Below is an article published by Channel New Asia:

Acclaimed author Lung Yingtai felt the force of China's soft power when she spoke in New York this week on her first trip as Taiwan's culture minister aiming to win friends for the isolated island.

Lung, whose best-selling book on China's civil war is banned by the mainland government, had a firewall put around her name on the Chinese Internet almost immediately after she spoke at the Asia Society on Tuesday [28.8.2012]. She had pleaded, ironically, that culture should not be used as a "weapon."

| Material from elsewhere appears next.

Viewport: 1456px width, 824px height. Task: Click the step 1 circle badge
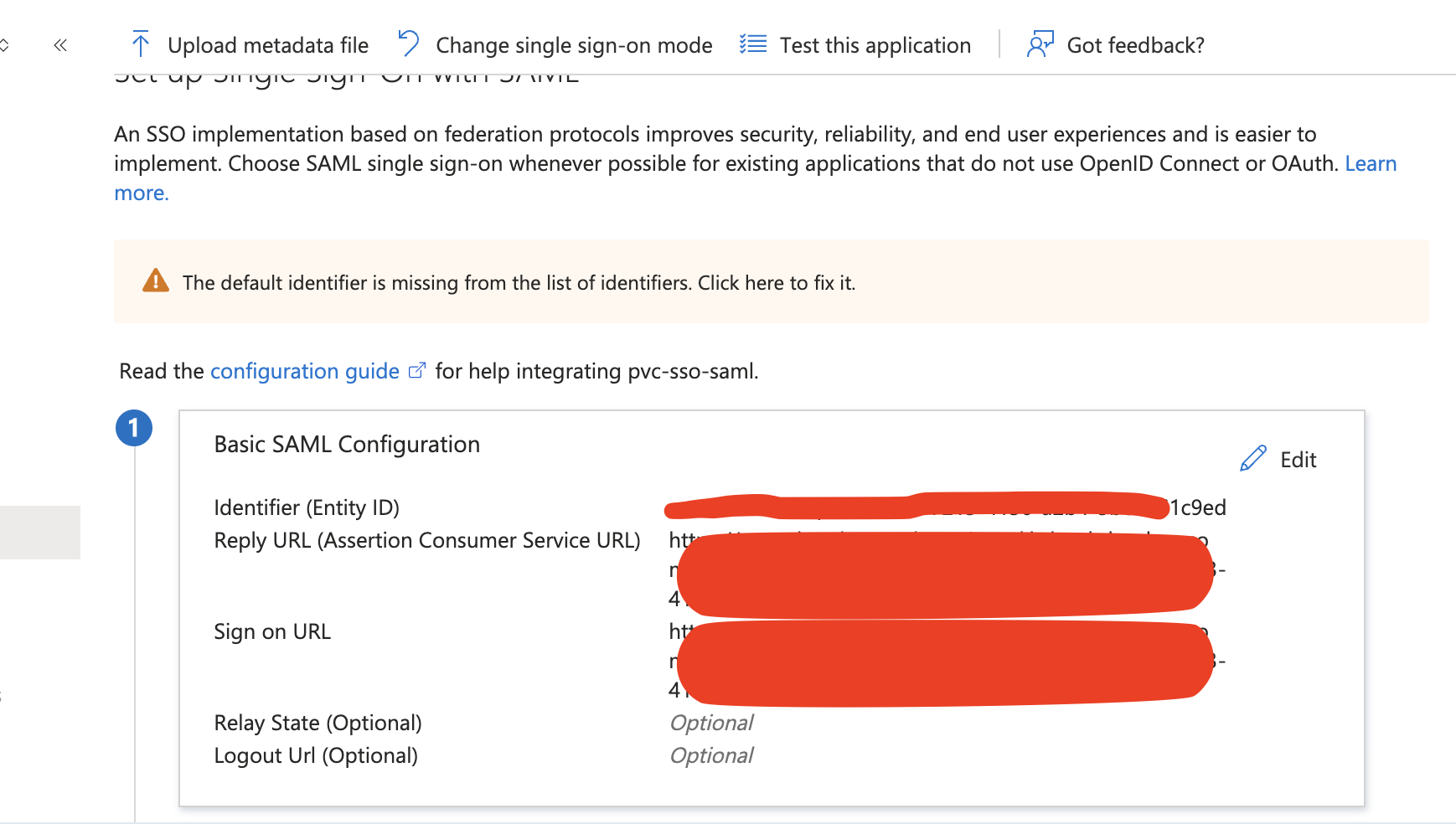click(x=134, y=427)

"Supposedly after the talk, my name was blocked from inside China," Lung told AFP in an interview. "I don't know why. Probably, it has something to do with the use of the word weapon."

Internet users in China confirmed that the name of the minister, who only switched from writer to minister in May, could not be accessed.

In her personal life and as a writer, Lung, 59, has lived much of Taiwan's agonizing drama since the division of China in 1949 between the communist and nationalist camps.

Her parents fled to Taiwan at the end of the civil war, leaving behind Lung's baby brother.
When they received a letter from their son in China years later, her parents "whispered in the back room, they cried all night and in the morning they burned the letter," Lung told the Asia Society audience.

Her parents did not dare write back. "During those days, to write to the other side might bring a death penalty," Lung recalled.

In the 1980s, a collection of Lung's essays entitled "The Wild Fire" led to death threats and she moved to Germany for 13 years. The work is credited with helping to end nearly four decades of martial law by the Kuomintang (KMT) nationalists in 1987.

Her 2009 heart-wrenching account of events in the civil war, "Big River Big Sea -- Untold Stories of 1949," has sold more than 500,000 copies in Taiwan, Hong Kong, Singapore and in other Chinese communities. But it is banned in China.

Now, she is the first ministerial level head of culture in Taiwan, in a KMT government under President Ma Ying-jeou.

Lung is aiming to strengthen Taiwan's film industry -- dwarfed by the resources of mainland movie moguls -- while preparing to negotiate a cultural accord with China and trying to use Taiwan's artistic treasures to win friends abroad with new cultural centers in New York, Paris and other cities.

The ministry wants to open a cultural center in London soon and Lung said she wants to give Taiwanese pop singers and artists a wider international stage.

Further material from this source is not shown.